Section 5-3
System Security

Chapter 5-3-1
Systems Integrity Engineering

Don Evans

INTRODUCTION

The primary goal of any enterprise-wide security program is to support user communities by providing cost-effective protection to information system resources at appropriate levels of integrity, availability, and confidentiality without impacting productivity, innovation, and creativity in advancing technology within the corporation’s overall objectives.

Ideally, information systems security enables management to have confidence that their computational systems will provide the information requested and expected, while denying accessibility to those who have no right to it. The analysis of incidents resulting in damage to information systems show that most losses were still due to errors or omissions by authorized users, actions of disgruntled employees, and an increase in external penetrations of systems by outsiders. Traditional controls are normally inadequate in these cases or are focused on the wrong threat, resulting in the exposure of a vulnerability.

There are so many factors influencing security in today’s complex computing environments that a structured approach to managing information resources and associated risk(s) is essential. New requirements for using distributed processing capabilities introduces the need to change the way integrity, reliability, and security are applied across diverse, cooperative information systems environments. The demand for high-integrity systems that ensure a sustained level of confidence and consistency must be instituted at the inception of a system design, implementation, or change. The formal process for managing security must be linked intrinsically to the existing processes for designing, delivering, operating, and modifying systems to achieve this objective.

Unfortunately, the prevalent attitude toward security by management and even some security personnel is that the confidentiality of data is still the primary security issue. That is, physical isolation, access control, audit, and sometimes encryption are the security tools most needed. While data confidentiality may be an issue in some cases, it is usually more important that data and/or process integrity and availability be assured. Integrity and availability must be addressed as well as ensuring that the total security capability keeps current with technology advancements that make it easier to share geographically distributed computing resources.

As the complexity of today’s distributed computing environments continues to evolve independently, with respect to geographical and technological barriers, the demand for a dynamic, synergistically integrated, and comprehensive information systems security control methodology increases.

Business environments have introduced significant opportunity for process reengineering, interdisciplinary synergism, increased productivity, profitability, and continuous improvement.

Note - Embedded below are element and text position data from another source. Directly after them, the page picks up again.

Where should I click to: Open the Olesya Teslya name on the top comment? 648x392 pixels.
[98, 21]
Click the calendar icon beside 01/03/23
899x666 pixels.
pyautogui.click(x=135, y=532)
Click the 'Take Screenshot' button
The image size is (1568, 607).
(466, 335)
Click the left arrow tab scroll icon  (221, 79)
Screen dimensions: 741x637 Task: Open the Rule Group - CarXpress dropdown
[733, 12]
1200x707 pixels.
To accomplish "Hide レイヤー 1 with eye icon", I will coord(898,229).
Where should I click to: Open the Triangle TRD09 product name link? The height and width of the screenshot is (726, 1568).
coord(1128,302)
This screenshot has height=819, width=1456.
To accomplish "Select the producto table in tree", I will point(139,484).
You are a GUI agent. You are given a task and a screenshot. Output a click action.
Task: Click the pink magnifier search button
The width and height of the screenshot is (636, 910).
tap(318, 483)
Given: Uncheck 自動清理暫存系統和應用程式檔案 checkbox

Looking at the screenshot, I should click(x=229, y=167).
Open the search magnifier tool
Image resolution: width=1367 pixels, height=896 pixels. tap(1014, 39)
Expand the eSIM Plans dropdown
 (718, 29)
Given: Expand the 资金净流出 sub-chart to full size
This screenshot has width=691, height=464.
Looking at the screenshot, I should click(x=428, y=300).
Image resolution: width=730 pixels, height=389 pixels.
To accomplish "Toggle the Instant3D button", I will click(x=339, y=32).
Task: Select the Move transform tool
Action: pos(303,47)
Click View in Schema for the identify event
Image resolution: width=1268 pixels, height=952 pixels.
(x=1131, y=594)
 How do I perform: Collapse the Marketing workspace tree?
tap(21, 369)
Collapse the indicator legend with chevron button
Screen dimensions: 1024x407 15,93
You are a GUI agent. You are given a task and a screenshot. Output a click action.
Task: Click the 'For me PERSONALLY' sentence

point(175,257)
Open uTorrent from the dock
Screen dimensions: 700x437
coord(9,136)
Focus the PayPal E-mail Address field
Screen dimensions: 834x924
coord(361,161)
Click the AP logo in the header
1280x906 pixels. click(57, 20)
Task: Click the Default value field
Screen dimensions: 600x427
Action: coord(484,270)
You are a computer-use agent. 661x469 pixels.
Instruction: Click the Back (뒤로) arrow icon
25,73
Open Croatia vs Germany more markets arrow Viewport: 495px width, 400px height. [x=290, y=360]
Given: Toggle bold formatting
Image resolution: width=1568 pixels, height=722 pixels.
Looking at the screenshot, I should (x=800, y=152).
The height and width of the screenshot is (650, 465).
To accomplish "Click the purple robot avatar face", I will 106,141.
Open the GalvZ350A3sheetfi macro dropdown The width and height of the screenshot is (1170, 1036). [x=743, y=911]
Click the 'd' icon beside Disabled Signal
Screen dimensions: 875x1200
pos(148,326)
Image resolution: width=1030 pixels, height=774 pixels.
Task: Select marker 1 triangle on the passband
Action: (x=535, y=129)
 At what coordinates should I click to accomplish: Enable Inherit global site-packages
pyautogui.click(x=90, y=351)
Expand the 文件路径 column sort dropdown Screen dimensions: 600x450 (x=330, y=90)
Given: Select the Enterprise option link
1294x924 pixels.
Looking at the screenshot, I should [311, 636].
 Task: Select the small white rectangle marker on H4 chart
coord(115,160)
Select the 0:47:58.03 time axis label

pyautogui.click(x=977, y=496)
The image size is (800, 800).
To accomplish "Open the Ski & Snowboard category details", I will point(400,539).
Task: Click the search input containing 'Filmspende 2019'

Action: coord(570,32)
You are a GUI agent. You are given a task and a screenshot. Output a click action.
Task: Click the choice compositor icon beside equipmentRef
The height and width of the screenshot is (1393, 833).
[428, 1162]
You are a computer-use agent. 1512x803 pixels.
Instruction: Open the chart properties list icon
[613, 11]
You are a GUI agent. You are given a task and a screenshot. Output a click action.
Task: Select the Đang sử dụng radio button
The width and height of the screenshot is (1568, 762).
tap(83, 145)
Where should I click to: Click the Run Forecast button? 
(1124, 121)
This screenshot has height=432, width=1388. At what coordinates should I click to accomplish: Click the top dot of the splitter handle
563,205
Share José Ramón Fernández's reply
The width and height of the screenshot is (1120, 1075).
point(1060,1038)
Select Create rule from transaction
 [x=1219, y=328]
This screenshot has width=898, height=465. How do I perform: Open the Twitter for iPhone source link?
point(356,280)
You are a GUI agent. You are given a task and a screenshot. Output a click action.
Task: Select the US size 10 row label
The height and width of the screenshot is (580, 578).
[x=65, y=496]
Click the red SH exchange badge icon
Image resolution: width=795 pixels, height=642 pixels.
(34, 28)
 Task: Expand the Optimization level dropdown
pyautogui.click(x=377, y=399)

With each introduction of a new information technology, there exists the potential for an increased number of threats, vulnerabilities, and risk. This is the added cost of doing business. These costs focus on systems failure and loss of critical data. These costs may be too great to recover with respect to mission- and/or life-critical systems. Enterprise-wide security programs, therefore, must be integrated into a systems integrity engineering discipline carried out at each level of the organization and permeated throughout the organization.

The purpose of this document is to provide an understanding of risk accountability issues and management’s responsibility for exercising due care and due diligence in developing and protecting enterprise-wide, interoperable information resources as a synergistic organizational function.

UNDERSTANDING DISTRIBUTED PROCESSING CONCEPTS AND CORRESPONDING SECURITY-RELEVANT ISSUES

Distributed systems are an organized collection of programs, data, and processes implemented in software, firmware, or hardware that are specifically designed to integrate separate operational systems into a single, logical information system infrastructure. This structure provides the flexibility of segmenting management control into domains or nodes of processing that are physically required or are operationally more effective and efficient, while satisfying the overall goals of the information processing community.

The operational environment for distributed systems is a combination of multiple separate environments that may individually or collectively store and process information. The controls over each operational environment must be based on a common integrated set of security controls that constitute the foundation for overall information security of the distributed systems.

The foundation of security-relevant requirements for distributed systems is derived from the requirements specified in the following areas:

•  Operating systems and support software,

•  Information access control,

•  Application software development and maintenance,

•  Application controls and security,

•  Telecommunications,

•  Satisfaction of the need for cost-effective business objectives.